Our company has been chosen as the largest steel fibres supplier to the Crossrail project. More than 11,000 tonnes of bespoke steel fibres are being supplied from our wire solutions plants in Sheffield, England and Bissen, Luxembourg.
In Crossrail’s eastern tunnels, from the Limmo Peninsula to Farringdon, and from Pudding Mill Lane to Stepney Green, around 4,000 tonnes of ArcelorMittal HE++90/60 steel fibres to reinforce the segments and more than 1,000 tonnes of HE+55/35 fibres in sprayed concrete are being supplied to contractor Dragados Sisk.
The 8.3km Limmo Peninsula to Farringdon will be the longest of the five Crossrail tunnel drives, dug by two TBMS who have been named after two English queens, Elizabeth and Victoria.
Close to Farringdon and the tunnel drive, excavations for Crossrail have unearthed bodies believed to date from the time of the Black Death, in the 1300s. Thirteen bodies have been found so far in the 5.5m-wide shaft at the edge of Charterhouse Square, alongside pottery dated to the mid-14th Century.
A new Thames tunnel
In the 2.6km tunnel from Plumstead to North Woolwich – the only point where the Crossrail route crosses the River Thames – around 1000 tonnes of HE++90/60 steel fibres in segments are being supplied to contractor Hochtief Murphy. TBM Sophia – named after the wife of engineer Marc Isambard Brunel, who built the first tunnel under the Thames – started operations in January.
In addition to the steel fibres being used to strengthen the Crossrail tunnels, 5,000 tonnes of our steel are being used to build new stations, in Liverpool Street and Whitechapel. Contractors Balfour Beatty, Morgan Sindall, Alpine Bemo and Vinci are working together on this major element of Crossrail.
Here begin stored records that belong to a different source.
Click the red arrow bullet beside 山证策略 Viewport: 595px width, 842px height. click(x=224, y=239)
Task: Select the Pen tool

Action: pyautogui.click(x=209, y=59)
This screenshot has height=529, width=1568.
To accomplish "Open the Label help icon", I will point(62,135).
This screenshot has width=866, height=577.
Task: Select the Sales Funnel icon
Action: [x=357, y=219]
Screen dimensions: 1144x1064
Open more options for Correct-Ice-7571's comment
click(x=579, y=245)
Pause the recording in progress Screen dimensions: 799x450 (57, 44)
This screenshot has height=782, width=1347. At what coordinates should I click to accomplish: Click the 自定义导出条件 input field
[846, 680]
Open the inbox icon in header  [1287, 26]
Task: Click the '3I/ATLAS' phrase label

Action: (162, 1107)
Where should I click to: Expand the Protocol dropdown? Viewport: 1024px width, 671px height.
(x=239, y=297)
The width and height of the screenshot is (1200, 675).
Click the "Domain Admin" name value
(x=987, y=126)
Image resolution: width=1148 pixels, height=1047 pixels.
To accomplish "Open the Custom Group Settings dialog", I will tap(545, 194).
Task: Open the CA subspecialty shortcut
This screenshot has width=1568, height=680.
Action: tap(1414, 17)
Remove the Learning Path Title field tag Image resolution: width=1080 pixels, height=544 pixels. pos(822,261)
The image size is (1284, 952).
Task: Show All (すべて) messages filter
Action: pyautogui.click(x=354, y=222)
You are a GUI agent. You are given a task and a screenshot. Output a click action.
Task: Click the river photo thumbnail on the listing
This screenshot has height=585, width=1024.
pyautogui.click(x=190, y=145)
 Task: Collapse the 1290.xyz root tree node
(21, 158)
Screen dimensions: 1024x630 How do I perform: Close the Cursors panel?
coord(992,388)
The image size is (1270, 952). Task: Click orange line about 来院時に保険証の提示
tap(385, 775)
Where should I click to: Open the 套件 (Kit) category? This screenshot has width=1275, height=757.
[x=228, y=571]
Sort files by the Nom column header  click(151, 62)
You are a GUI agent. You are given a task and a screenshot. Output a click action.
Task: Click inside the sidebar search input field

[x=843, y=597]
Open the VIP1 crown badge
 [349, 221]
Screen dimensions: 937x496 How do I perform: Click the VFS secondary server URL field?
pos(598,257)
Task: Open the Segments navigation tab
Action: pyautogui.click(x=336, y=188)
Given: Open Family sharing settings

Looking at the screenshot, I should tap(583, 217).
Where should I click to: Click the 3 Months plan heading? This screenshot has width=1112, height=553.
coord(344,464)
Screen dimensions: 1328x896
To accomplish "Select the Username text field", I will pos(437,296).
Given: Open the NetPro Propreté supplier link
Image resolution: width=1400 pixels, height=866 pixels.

Our WireSolutions fibres sales team, technical support, research and development, and production teams worked together to supply the steel. They also worked with and provided advice to the material engineers and production managers in the three joint ventures involved in the tunnel and stations projects in which our steel is being used.
Steel for concrete
Two new grades of high performance steel fibre with exceptional tensile strength have been developed specifically for Crossrail, which is due to open in 2018. These products, HE +55/35 and HE ++90/60, will reinforce the sprayed concrete and tunnel lining segments.
When used in concrete, steel fibres provide reinforcement while also reducing and controlling concrete shrinkage. The fibres also help to prevent micro-cracks – a common feature in concrete – from becoming major cracks.
The new grades will also be used in mining, pre-cast production, and any applications with high-strength concrete.